Cinases são proteínas reguladoras envolvidas em praticamente todos os aspectos funcionais das células, principalmente em vias de sinalização. O genoma humano codifica aproximadamente 518 proteínas cinases (2% do genoma humano) e, dentre as muitas cinases descritas, aquelas que atuam na regulação do ciclo celular têm sido consideradas, atualmente, os mais promissores alvos terapêuticos anti-câncer. A progressão da mitose e a montagem do fuso mitótico são reguladas por várias serina/treonina cinases, incluindo membros da família relacionada à NIMA (Neks: NIMA-related kinases), sendo os menos estudados e caracterizados funcionalmente.

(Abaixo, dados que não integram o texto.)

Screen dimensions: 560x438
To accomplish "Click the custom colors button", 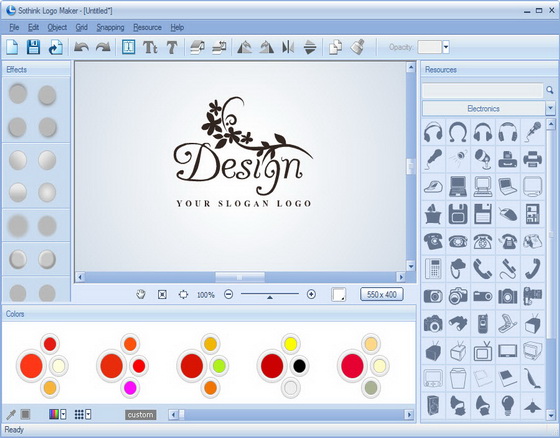I will 141,414.
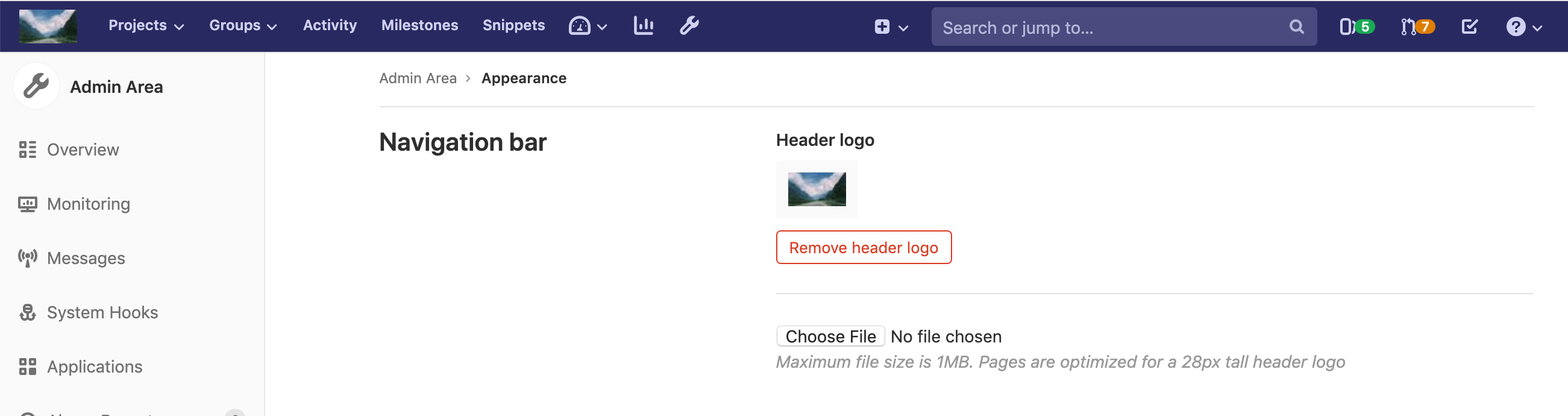The height and width of the screenshot is (416, 1568).
Task: Open the analytics bar chart icon
Action: [x=643, y=25]
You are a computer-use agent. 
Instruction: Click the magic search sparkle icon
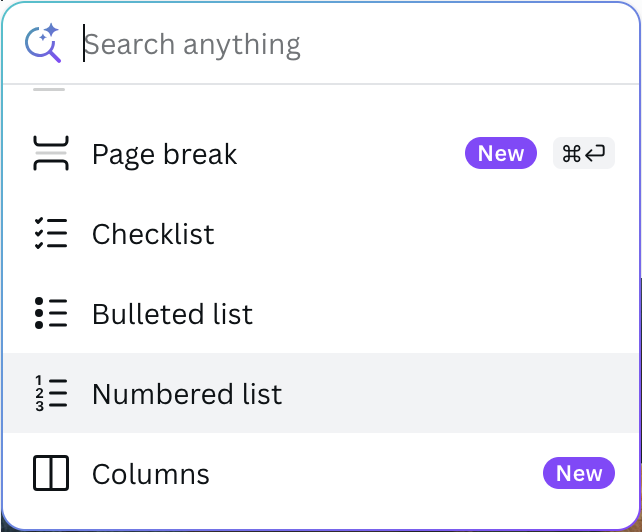50,35
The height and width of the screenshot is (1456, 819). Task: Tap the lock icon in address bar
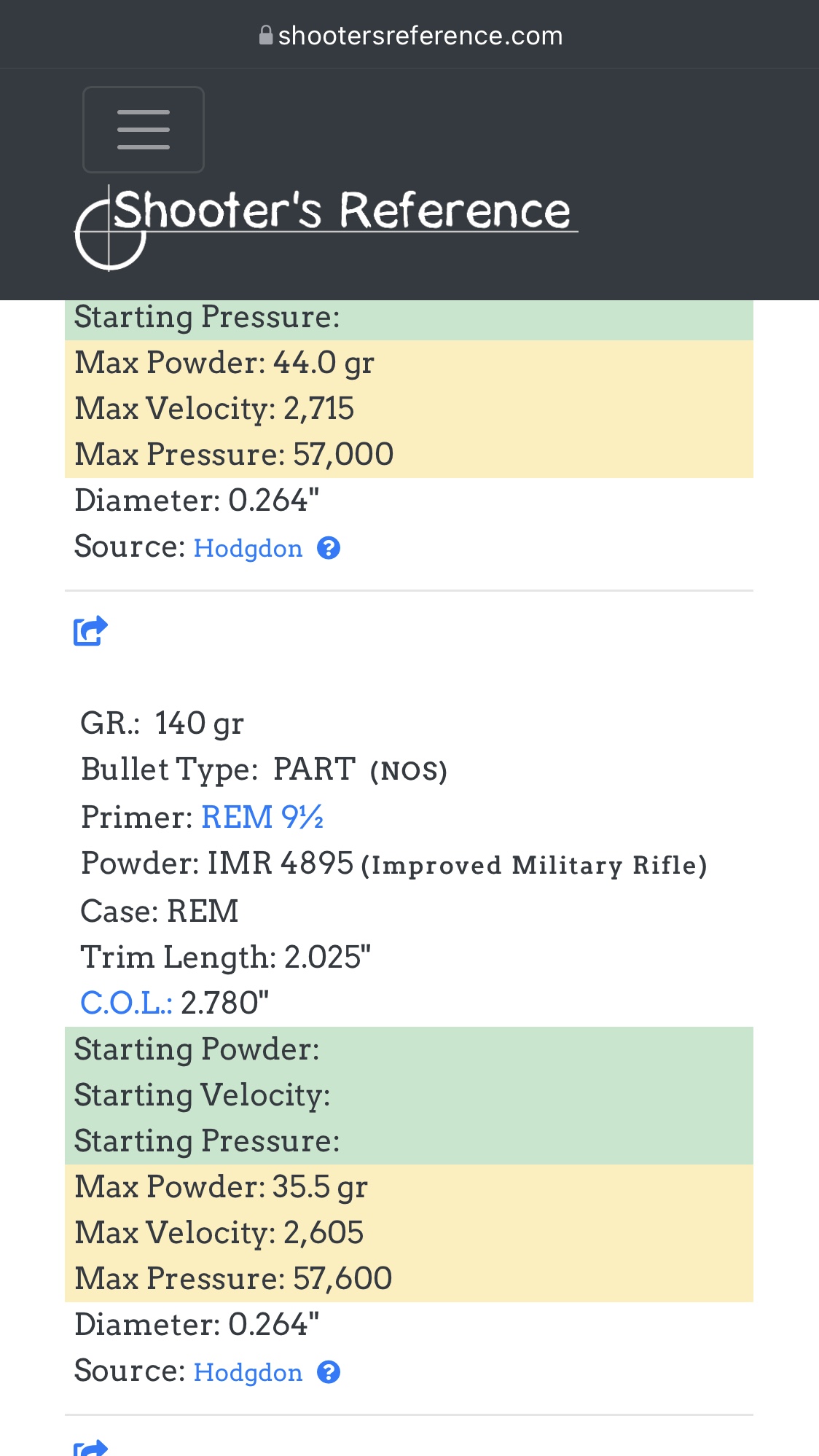tap(266, 35)
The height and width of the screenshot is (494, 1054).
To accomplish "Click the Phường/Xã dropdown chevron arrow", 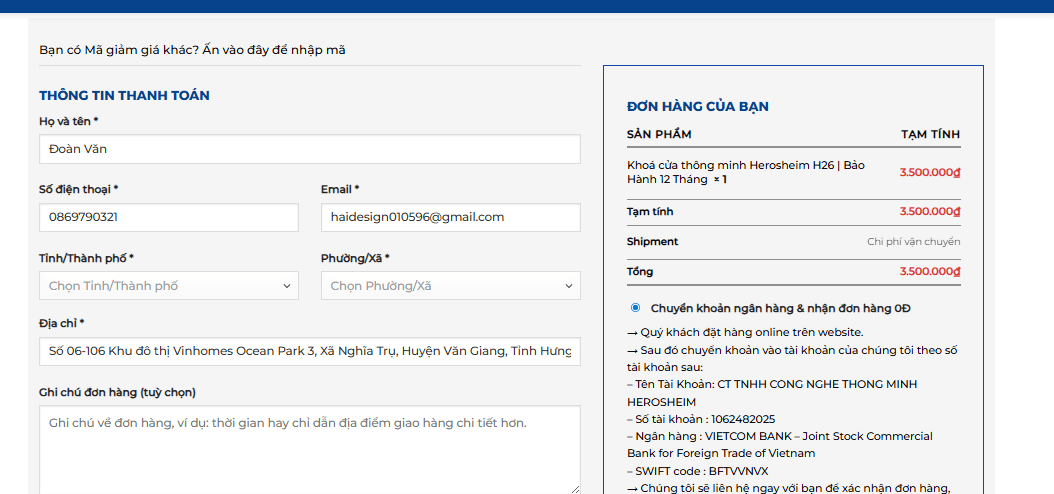I will click(x=569, y=286).
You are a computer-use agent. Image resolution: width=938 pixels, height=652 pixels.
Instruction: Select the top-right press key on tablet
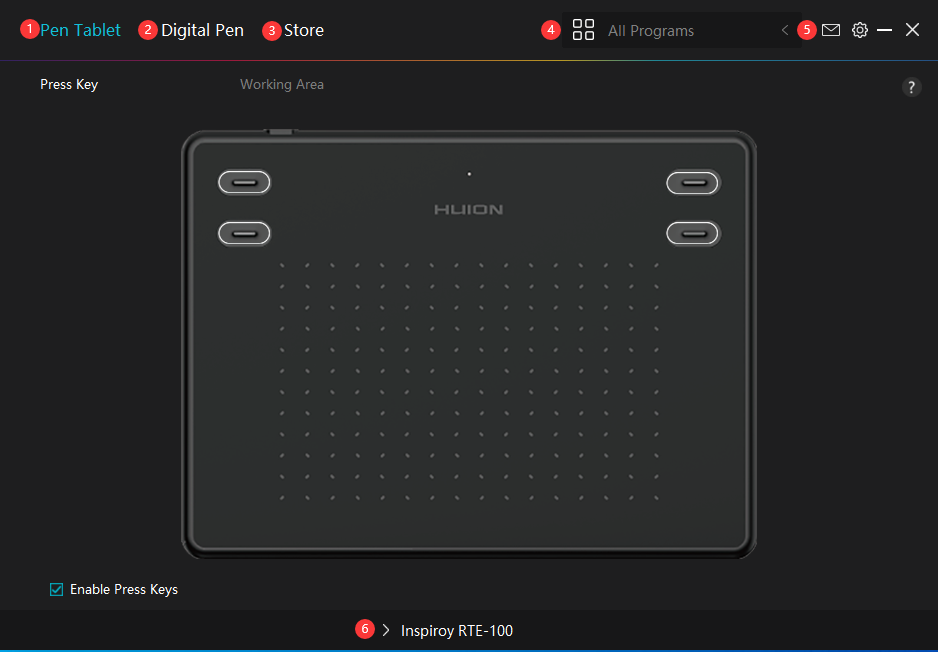693,182
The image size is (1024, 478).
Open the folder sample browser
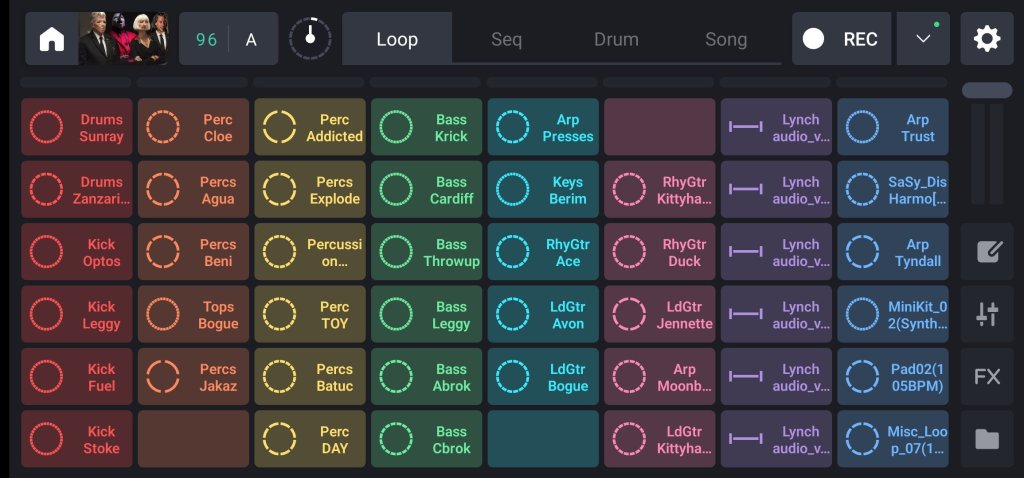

Os mamíferos apresentam uma extensa família de 11 Neks estruturalmente homólogas à NIMA, regulador mitótico indispensável em Aspergillus nidulans, as quais têm sido descritas como super-expressas em tumores ou como alvos de mutações em câncer. Este projeto tem como foco os estudos relacionados à função e estrutura das Neks 1, 4, 6-9 e 11 humanas, no contexto de uma Biologia de Sistemas (Systems Biology) aplicada, visando o desenvolvimento de modelos in silico para análise das redes de interação das Neks e de possíveis inibidores com potencial para testes pré-clínicos e clínicos. Realizaremos bioensaios in vitro e in vivo em larga escala, utilizando inibidores a partir de bibliotecas de compostos de origem diversa (comerciais, sintéticos e produtos naturais), além da implementação de uma plataforma de bioinformática e desenvolvimento de ferramentas computacionais fundamentais para integrar um extenso volume de dados (gerado a partir de ensaios de duplo-híbrido, imunoprecipitação de complexos e espectrometria de massa, microarranjo, high content screening, etc.), em modelos de redes regulatórias e de comportamento celular, que facilitem a validação de alvos terapêuticos e desenho de drogas.